« Ma vie est parti en cacahuète… » : Hugues Hamelynck (Star Academy) s’est confié sans tabou sur ses soucis de santé

Publié le 18 juillet 2025 à 12:28
BENJAMIN DECOIN / SIPA / TF1
Santé, alcool, rapport à la mort… le professeur de théâtre de la Star Academy, s’est livré avec sincérité au cours d’un long entretien…

"J’ai fait deux pancréatites"

Ce vendredi 18 juillet, Hugues Hamelynck, professeur de théâtre à la Star Academy, était l’invité du podcast Face à la juge Gruwez. Durant cet entretien intime, il s’est livré sans filtre sur les graves problèmes de santé qu’il a rencontrés, et sur les bouleversements qu’ils ont entraînés. « Ma vie est partie en cacahuète » a-t-il débuté avant de revenir sur l’origine du problème. "J’ai eu un gros pépin de santé il y a dix ans. J’ai fait deux pancréatites et, à la deuxième, j’ai passé trois nuits aux soins intensifs et quatorze jours en gastro-entérologie".

Suite à ces hospitalisations, Hugues révèle être devenu diabétique "Mon pancréas ne fonctionne plus correctement, et je ne peux plus boire d’alcool, par exemple", a-t-il expliqué. Pour autant, Hugues a refusé de se laisser abattre : "Toutes ces choses-là ont fait que je me suis dit : ‘On va changer son rythme de vie, et ma façon d’envisager la vie au quotidien’". C’est ainsi qu’il a repris le sport et adopté une hygiène de vie plus saine.

Interrogé par la juge Gruwez sur sa consommation d’alcool avant la maladie, le professeur a répondu sans détour : "Je buvais de l’alcool de façon extrêmement festive mais je n’irai pas jusqu’à dire que j’étais… en fait avec le regard que j’ai aujourd’hui, oui c’était excessif.
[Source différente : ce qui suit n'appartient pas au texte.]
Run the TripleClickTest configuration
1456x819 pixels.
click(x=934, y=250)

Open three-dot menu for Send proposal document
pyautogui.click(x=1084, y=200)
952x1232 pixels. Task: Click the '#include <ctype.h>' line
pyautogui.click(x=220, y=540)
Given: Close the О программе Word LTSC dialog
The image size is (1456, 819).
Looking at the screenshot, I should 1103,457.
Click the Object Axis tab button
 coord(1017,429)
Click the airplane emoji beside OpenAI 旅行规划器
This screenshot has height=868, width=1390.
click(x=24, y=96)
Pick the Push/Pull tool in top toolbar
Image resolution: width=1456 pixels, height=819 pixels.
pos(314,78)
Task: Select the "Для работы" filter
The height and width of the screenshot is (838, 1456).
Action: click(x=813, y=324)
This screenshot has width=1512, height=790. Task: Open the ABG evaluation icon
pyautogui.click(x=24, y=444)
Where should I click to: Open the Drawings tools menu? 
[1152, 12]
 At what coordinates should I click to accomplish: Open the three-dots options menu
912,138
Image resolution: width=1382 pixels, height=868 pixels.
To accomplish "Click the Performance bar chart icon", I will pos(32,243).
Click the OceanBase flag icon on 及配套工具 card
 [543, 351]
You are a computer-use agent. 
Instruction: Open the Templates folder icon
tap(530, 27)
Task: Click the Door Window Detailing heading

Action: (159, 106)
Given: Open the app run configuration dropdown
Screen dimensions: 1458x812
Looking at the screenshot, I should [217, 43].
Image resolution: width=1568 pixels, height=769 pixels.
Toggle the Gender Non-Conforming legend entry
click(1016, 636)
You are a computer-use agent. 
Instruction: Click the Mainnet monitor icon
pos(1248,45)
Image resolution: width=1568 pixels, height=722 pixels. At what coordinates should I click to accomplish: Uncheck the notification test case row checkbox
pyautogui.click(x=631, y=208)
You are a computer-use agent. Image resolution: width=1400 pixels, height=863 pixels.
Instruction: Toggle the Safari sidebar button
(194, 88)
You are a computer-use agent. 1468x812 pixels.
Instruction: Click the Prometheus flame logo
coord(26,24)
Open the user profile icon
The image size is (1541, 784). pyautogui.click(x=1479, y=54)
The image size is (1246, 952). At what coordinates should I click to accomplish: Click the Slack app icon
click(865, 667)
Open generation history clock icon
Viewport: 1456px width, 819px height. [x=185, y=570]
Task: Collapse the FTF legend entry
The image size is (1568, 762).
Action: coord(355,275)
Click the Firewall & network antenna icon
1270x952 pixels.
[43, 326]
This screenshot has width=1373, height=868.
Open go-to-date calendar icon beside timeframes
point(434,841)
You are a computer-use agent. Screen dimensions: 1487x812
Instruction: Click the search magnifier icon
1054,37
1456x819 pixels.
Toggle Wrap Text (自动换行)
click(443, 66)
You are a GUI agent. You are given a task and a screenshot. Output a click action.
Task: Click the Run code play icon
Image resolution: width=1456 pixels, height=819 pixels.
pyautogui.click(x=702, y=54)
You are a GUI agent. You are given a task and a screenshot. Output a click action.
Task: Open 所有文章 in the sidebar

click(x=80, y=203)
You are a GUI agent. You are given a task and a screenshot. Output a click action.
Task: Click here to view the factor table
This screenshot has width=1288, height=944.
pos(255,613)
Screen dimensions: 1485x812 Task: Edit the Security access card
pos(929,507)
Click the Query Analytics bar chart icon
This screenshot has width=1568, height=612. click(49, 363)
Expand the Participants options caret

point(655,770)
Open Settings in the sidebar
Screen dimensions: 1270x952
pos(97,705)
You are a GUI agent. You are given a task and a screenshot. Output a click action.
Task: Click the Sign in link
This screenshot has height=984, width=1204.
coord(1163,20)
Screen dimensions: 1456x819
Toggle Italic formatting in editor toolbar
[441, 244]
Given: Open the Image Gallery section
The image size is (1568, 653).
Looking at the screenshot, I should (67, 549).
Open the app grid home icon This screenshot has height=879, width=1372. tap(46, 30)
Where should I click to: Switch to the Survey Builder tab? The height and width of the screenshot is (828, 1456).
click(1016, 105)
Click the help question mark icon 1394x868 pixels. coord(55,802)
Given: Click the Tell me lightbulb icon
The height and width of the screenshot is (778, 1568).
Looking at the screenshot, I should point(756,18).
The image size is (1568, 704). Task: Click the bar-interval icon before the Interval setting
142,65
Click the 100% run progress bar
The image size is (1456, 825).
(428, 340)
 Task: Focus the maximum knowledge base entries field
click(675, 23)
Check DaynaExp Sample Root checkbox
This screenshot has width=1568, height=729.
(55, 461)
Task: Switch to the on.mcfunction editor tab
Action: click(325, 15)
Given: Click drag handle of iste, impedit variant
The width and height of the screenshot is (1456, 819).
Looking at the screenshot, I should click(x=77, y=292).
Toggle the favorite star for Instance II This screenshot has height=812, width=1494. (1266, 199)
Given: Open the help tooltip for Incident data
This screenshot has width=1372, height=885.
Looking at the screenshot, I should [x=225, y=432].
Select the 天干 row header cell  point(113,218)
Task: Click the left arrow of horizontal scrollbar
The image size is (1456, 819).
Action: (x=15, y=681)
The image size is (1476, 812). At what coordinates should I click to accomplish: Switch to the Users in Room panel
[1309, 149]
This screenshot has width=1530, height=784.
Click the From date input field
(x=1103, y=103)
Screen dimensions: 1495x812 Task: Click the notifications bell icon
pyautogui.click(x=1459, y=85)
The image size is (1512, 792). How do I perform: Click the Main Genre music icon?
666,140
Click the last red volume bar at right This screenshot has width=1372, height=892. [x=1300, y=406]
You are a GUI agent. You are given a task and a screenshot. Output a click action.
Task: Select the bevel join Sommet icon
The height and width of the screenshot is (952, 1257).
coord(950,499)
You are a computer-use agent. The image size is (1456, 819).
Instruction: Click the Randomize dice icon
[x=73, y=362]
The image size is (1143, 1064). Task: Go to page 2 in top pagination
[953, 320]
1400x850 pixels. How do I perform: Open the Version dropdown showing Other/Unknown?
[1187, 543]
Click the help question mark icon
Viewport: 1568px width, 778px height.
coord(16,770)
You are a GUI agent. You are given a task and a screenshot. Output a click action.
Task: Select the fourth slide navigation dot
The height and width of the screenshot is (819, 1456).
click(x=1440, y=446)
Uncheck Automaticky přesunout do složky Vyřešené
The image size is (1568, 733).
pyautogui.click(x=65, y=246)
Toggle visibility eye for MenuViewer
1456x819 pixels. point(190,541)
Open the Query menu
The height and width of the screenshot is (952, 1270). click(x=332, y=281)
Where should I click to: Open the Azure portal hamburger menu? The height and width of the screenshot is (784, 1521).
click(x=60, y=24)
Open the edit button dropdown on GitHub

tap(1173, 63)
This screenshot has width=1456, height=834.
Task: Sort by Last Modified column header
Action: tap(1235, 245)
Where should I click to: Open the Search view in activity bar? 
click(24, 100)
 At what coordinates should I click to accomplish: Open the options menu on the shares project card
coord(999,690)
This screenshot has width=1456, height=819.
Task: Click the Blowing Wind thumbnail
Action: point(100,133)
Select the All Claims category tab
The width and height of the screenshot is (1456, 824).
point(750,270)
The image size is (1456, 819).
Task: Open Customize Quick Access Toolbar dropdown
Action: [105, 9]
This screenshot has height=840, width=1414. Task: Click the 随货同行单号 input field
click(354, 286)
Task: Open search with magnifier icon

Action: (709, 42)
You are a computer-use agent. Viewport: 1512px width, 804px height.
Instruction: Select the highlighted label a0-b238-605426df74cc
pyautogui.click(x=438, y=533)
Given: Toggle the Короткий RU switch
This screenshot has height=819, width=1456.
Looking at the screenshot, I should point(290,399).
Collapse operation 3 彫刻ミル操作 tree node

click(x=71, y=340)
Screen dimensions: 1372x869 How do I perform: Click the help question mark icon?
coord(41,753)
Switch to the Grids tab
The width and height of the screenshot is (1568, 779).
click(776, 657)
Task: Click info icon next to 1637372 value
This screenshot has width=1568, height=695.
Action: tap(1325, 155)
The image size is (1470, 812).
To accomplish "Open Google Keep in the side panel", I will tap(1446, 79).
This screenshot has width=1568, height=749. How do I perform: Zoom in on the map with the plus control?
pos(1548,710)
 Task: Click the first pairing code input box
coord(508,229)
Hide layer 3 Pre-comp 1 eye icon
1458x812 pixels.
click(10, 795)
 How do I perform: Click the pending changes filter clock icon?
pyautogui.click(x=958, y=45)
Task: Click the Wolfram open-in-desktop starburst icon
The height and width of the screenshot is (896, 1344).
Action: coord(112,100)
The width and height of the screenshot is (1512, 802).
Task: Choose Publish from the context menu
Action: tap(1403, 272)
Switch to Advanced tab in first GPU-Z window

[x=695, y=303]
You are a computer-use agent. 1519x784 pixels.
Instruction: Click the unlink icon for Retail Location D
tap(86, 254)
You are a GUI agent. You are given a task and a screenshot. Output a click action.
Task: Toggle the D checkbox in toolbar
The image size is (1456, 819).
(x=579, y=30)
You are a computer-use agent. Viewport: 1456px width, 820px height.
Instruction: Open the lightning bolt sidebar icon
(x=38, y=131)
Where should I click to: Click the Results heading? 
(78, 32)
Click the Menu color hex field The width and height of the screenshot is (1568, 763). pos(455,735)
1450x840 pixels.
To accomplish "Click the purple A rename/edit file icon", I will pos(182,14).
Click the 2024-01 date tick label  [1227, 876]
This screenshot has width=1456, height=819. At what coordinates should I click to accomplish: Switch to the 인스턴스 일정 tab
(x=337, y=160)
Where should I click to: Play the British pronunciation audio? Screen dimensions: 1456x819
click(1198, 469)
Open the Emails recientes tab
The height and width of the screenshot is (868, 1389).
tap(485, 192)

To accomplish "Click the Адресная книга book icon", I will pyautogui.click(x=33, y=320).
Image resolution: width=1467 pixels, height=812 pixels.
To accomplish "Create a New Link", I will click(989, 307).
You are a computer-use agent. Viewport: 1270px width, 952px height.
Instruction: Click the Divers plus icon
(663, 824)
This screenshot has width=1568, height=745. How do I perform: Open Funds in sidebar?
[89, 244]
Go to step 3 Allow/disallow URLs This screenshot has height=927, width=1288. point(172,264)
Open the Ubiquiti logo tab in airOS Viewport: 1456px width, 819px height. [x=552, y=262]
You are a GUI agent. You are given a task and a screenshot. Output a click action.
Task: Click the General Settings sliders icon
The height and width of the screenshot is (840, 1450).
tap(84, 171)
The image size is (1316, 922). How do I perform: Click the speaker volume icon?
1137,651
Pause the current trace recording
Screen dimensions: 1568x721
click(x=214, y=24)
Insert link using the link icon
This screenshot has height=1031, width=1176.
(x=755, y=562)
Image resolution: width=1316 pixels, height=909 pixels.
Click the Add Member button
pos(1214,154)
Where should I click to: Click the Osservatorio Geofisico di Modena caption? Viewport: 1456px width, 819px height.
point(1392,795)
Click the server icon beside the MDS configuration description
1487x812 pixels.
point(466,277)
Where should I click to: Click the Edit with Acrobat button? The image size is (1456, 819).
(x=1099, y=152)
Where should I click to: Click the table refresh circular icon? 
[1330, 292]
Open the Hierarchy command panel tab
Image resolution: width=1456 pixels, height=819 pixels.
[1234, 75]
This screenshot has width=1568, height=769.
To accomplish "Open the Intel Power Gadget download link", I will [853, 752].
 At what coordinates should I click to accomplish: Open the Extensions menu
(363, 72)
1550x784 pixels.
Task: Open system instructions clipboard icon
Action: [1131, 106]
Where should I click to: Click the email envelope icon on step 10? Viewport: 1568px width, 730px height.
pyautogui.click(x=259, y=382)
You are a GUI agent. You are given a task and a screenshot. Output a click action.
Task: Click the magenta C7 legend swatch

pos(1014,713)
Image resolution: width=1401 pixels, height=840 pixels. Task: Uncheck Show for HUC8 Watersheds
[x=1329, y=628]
Mais aujourd’hui quand je regarde les gens autour de moi, tout le monde est un peu dans l’excès d’une certaine façon". Il a toutefois précisé : "Je n’ai pas eu de difficulté entre guillemets à arrêter de boire, donc il n’y a pas de problème de d’addiction chez moi" a-t-il insisté.

Hugues Hamelynck évoque la maladie de son père 

Hugues Hamelynck s’est également confié sans filtre sur son rapport à la mort. "Moi, la mort, je m’en fous complètement, c’est clairement la diminution des capacités mentale et physiques dont j’ai plus peur" explique-t-il avant de faire le parallèle bouleversant avec la maladie de son père : "Il a Parkinson et je vois bien en ce moment qu’il est terriblement diminué. Physiquement sa tête ralentit un peu mais fonctionne toujours très bien et donc il est prisonnier de son corps. Je trouve ça peut-être plus terrible d’être prisonnier de son corps que de perdre sa lucidité finalement, parce qu’à partir du moment où on a perdu sa lucidité – et je mets mille guillemets sur ce que je vais dire – on devient l’idiot du village, mais on est un imbécile heureux" a-t-il conclu.